Search code examples
cgarbage-collectionprinciplesboehm-gc

How does Boehm GC work for C program?


I checked Boehm GC. The GC for C/C++.

I know mark-and-sweep algorithm. What I'm in curious is how it picks up only pointers in whole C memory. My understanding about C memory is just a plain byte array. Is it possible to determine a value in memory is pointer or not?


Solution

  • The Boehm GC is a conservative collector, which means it assumes everything (on pointer boundaries) is a pointer. This means that it can find false positive references, like an integer which coincidentally has the value of an address in the heap. As a result, some blocks may stay in memory longer than they would with a non-conservative collector.

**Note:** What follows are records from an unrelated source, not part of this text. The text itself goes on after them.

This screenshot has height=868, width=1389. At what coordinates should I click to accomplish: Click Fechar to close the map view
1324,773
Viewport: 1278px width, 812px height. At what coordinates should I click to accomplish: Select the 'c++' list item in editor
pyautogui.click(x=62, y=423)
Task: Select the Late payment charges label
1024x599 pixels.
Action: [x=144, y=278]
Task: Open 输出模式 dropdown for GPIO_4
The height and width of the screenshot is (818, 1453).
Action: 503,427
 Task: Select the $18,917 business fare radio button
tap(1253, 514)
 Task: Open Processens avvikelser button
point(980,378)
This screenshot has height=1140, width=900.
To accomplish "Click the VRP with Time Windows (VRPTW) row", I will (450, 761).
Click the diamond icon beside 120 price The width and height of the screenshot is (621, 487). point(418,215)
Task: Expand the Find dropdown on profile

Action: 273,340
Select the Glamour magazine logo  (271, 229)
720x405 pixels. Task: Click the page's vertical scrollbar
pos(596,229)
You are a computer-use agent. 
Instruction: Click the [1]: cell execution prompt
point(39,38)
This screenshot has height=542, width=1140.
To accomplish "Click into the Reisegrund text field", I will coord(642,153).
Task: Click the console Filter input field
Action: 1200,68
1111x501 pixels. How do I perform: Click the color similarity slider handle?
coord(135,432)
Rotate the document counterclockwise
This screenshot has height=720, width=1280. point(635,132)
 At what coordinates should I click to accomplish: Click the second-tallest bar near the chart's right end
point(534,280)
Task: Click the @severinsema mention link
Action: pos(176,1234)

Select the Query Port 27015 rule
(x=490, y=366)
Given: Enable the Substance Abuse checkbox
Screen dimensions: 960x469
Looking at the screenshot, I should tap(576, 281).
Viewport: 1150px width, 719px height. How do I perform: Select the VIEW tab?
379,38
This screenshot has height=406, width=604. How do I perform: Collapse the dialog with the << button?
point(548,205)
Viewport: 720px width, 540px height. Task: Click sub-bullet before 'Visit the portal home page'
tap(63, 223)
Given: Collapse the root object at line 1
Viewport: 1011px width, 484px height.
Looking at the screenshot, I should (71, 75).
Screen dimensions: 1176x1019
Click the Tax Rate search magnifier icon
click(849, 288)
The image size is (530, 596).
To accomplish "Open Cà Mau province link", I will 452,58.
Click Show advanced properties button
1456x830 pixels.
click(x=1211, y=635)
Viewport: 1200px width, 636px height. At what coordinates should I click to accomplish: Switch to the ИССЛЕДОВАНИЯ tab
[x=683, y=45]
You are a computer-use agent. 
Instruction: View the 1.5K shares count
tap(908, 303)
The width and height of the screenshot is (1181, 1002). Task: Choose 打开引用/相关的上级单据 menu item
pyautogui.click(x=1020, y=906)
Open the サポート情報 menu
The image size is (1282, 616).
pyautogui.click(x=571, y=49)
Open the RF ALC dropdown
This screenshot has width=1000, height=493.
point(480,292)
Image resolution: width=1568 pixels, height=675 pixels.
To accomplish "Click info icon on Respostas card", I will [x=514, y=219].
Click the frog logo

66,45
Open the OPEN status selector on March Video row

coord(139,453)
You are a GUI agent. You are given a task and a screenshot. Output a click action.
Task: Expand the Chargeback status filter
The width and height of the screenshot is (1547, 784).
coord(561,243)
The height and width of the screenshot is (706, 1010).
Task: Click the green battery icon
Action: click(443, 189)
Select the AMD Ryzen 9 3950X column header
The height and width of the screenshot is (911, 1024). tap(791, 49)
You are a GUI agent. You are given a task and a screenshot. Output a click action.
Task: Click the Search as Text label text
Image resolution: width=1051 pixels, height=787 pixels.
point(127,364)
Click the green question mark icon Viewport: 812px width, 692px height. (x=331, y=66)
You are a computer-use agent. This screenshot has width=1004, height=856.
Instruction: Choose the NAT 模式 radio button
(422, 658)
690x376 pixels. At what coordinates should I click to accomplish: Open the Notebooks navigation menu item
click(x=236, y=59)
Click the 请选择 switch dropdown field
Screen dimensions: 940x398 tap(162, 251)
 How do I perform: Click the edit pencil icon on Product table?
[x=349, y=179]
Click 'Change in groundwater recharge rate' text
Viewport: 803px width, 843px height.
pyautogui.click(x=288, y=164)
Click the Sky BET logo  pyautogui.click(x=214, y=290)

    Here's a description from Boehm's page:

    The garbage collector uses a modified mark-sweep algorithm. Conceptually it operates roughly in four phases, which are performed occasionally as part of a memory allocation:

    1. Preparation Each object has an associated mark bit. Clear all mark bits, indicating that all objects are potentially unreachable.
    2. Mark phase Marks all objects that can be reachable via chains of pointers from variables. Often the collector has no real information about the location of pointer variables in the heap, so it views all static data areas, stacks and registers as potentially containing pointers. Any bit patterns that represent addresses inside heap objects managed by the collector are viewed as pointers. Unless the client program has made heap object layout information available to the collector, any heap objects found to be reachable from variables are again scanned similarly.
    3. Sweep phase Scans the heap for inaccessible, and hence unmarked, objects, and returns them to an appropriate free list for reuse. This is not really a separate phase; even in non incremental mode this is operation is usually performed on demand during an allocation that discovers an empty free list. Thus the sweep phase is very unlikely to touch a page that would not have been touched shortly thereafter anyway.
    4. Finalization phase Unreachable objects which had been registered for finalization are enqueued for finalization outside the collector.

    You should also know that the Boehm GC needs to be given a set of "roots", which are starting points for the mark-and-sweep algorithm. The stack and registers are automatically roots. You need to explicitly add global pointers as roots.


    EDIT: In comments, some concerns were pointed out about conservative collectors in general. It is true that integers that look like heap pointers to the collector can cause memory not to be released. This is not as big of a problem as you might think. Most scalar integers in a program are used for counts and sizes and are fairly small (so they would not look like heap pointers). You would mostly run into problems with arrays containing bitmaps, strings, floating point data, or anything of that sort. Boehm GC lets you allocate a block with GC_MALLOC_ATOMIC which indicates to the collector that the block will not contain any pointers. If you look in gc_typed.h, you will also find ways to specify what parts of a block may contain pointers.

    That said, a fundamental limitation of a conservative collector is that it cannot safely move memory around during collection since pointer rewriting is not safe. This means you won't get any of the benefits of compaction like lowered fragmentation and improved cache performance.